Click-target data
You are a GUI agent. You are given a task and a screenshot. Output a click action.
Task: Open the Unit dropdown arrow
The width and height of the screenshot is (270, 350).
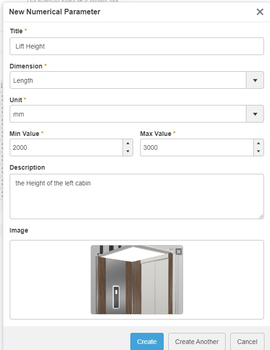[x=255, y=114]
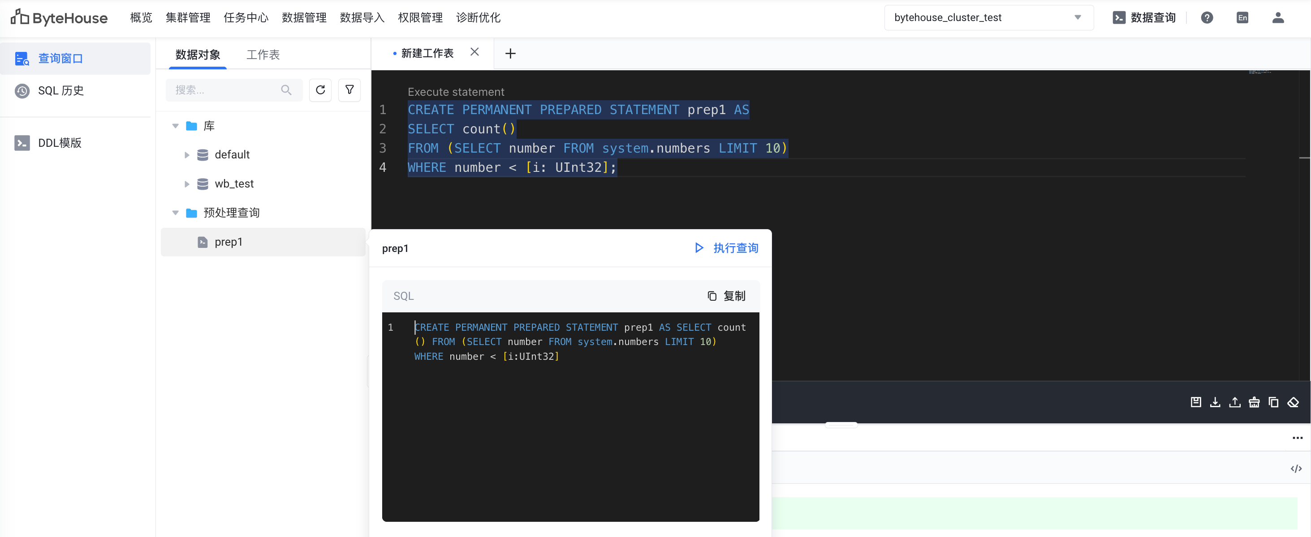Click the code view icon
This screenshot has height=537, width=1311.
(x=1296, y=468)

Objective
Write out all the items again with "GUI agent" swapped for "interface agent" and nothing else altered, and leave the pictures out.

Result of this task
You are a interface agent. You are given a task and a screenshot. Output a click action.
Task: Open the Unit dropdown arrow
The width and height of the screenshot is (270, 350).
[x=255, y=114]
Click the code view icon
This screenshot has height=537, width=1311.
(x=1296, y=468)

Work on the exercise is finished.